Bir “uydu takımı”, bir sistem olarak birlikte çalışan bir grup yapay uydudur. Bir uydu takımı, bir amaca ulaşmak için birlikte çalışan bir uydular sistemidir. Tek bir uydunun aksine; bir uydu takımı, kısmen veya tamamen kalıcı küresel kapsama alanı sağlayabilir, öyle ki Dünya üzerinde herhangi bir zamanda her yerde en az bir uydu görülebilir. Uydular tipik olarak tamamlayıcı yörünge düzlemleri kümelerine yerleştirilir ve küresel olarak dağıtılmış yer istasyonlarına bağlanır. Uydular arası iletişim de yapabilirler.
Mevcut durumda dünya nüfusunun yarısından fazlası şu anda İnternet’e erişebilirken, milyarlarca insan kesintili ve düşük bant genişliği olan bağlantılara sahip veya hiç bağlı değil. Bazı şirketler bu sorunu uydu takımlarıyla çözmek için çalışıyor. Bu kuruluşlar hedeflerini gezegenin her yerinde yüksek hızlı iletişimi mümkün kılmak olarak belirlemişler. Uydular 1960’lardan beri iletişim için kullanılıyor. Gelecekte bugüne kadar fırlatılan tüm uydulardan daha fazla iletişim uydusu yörüngelerde yer alacak.
Yeni girişimciler, farklı yörüngelerde uyumlu bir şekilde düzenlenen binlerce küçük uyduyu eşgüdümlü kullanan uydu takımları oluşturmak için yarışıyor. Bu ağlar; uçakları, yolcu gemilerini, karayolu ve demiryolu taşıtlarını İnternet’e bağlamak için kullanılacak. Daha da önemlisi, şu anda çevrimdışı olan milyarlarca insan düşük maliyetli, geniş bant İnternet’e erişim imkânına kavuşacak. Diğer bazı uydu takımı çalışmaları, kurumsal pazara odaklanarak 10 Gbps bağlantı sağlamayı planlanıyor.
Siber güvenlik, bir süredir var olduğu göz önüne alındığında, yeni çıkan bir teknoloji gibi görünmeyebilir, ancak diğer teknolojiler gibi gelişmektedir. Verilere yasa dışı olarak erişmeye çalışan kötü niyetli bilgisayar korsanları, yakın zamanda pes etmeyecek ve en zorlu güvenlik önlemlerini bile aşmanın yollarını bulmaya devam edecekler. Bu aynı zamanda kısmen yeni teknolojinin güvenliği artırmak için uyarlanmasından kaynaklanıyor. Bilgisayar korsanları var olduğu sürece, siber güvenlik trend olan bir teknoloji olmaya devam edecek. Siber güvenlik uzmanlarına olan güçlü ihtiyacın kanıtı olarak, siber güvenlik işlerinin sayısı diğer teknoloji işlerinden üç kat daha hızlı artıyor.

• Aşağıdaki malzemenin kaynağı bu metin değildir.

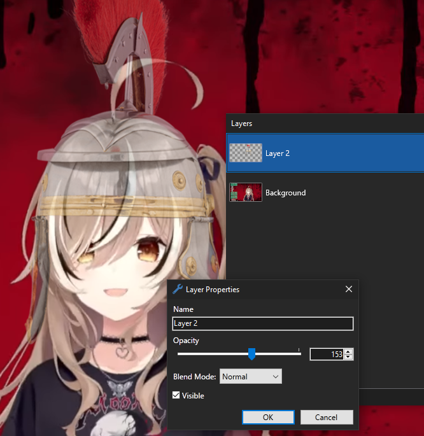
Task: Click the wrench icon in Layer Properties
Action: click(x=178, y=289)
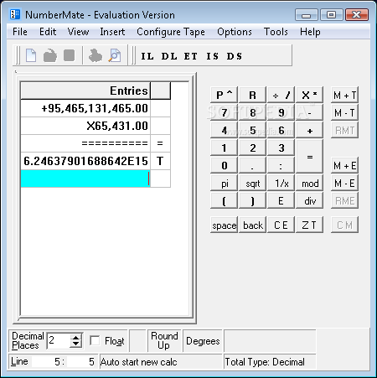Image resolution: width=377 pixels, height=378 pixels.
Task: Click the highlighted cyan entry field
Action: click(85, 179)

Teknolojiler her yerde ortaya çıkıyor ve gelişiyor olsa da, bunlardan bazıları şimdi ve öngörülebilir gelecek için umut verici kariyer potansiyeli sunuyor. Bu yeni teknolojilerin mevcut ilk aşamalarında işe koyulma zamanının şimdi olduğu anlamına geliyor.